For the parallel optimization in computational science and engineering, it is required to solve the large scales non-linear optimization problems in parallel processing mode. OpenMP supports multi-platform shared memory multi-processing architecture and is an industrial standard Application Programming Interface (API) for forking and joining program and sub-program tasks. From the product of optimizers, Knitro is an advanced solver for non-linear optimization problems, handling bound constraints, non-linear equalities and inequalities (both convex and non-convex), and complementarity constraints. This is because Knitro mainly has the state-of-the-art features using the algorithmic options, such as interior point methods and active set method, which can be switched between one another automatically or manually by changing the parameters settings. Knitro can handle the inequality constraints by an interior point algorithm and direct solution of the barrier sub-problems. In large scales non-linear problems, Knitro can handle the inequality constraints by an interior point algorithm and solution of the barrier sub-problems by conjugate gradient iterations. For detecting infeasibility, Knitro can handle the inequality constraints by an active set algorithm, which is especially beneficial when a good initial point is available and when solving a sequence of related problems. In some cases, the initial guess provided by the user and all subsequent iterates also satisfy these inequality constraints, then a feasible mode can be set in the parameters list. A simple test scenario is used as test cases. Different active set methods are tested in parallel processing using OpenMP section or task parallelism. Within each active set methods, multi-start features are used to randomly select the initial points so as to find the global optimization points if possible. Parallel Knitro for nonlinear programming solver and Intel MKL library for vector and matrix processing are used with OpenMP directives. Gradient and Hessian vectors for directional and partial derivatives are generated with OpenMP features through Automatic differentiation. Finally, vectorization of data, pre-fetching of data and inter-procedural optimization for parallel OpenMP programs are necessary to be considered during program compilation to achieve the best performance.

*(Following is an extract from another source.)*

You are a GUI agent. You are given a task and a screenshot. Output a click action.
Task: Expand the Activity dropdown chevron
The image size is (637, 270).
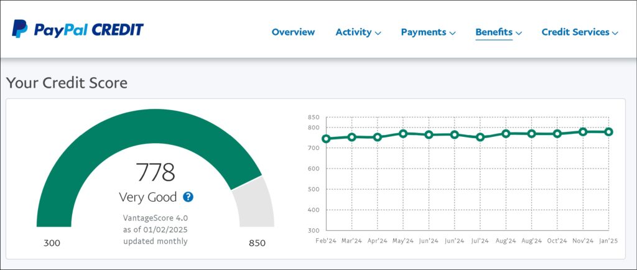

In Parallel Branch and Bound : strong-branching and pseudo-costs; depth-first search and best-first search. Potential Problems with OpenMP : Load Balancing, Thread Cancellation, Error Model, Data Affinity, Data Sharing, Data Dependency, Task Dependency. Potential Parallelism in strong branching includes generating lists of candidates using job cancellation, memory aware load balancing features for parallelizing “(most likely nested) While Loop” subprogram within maximum iteration limit, and applying within-subprogram near search tree nodes by controlling threads placement on processors (spreading [instead of closing] the threads to idle processors for strong-branching and depth-first searching at root nodes and at nodes of roots especially for large scale integer problems). Please also note the "FREE" ramp-ups at the beginning and the "FREE" processors at the end.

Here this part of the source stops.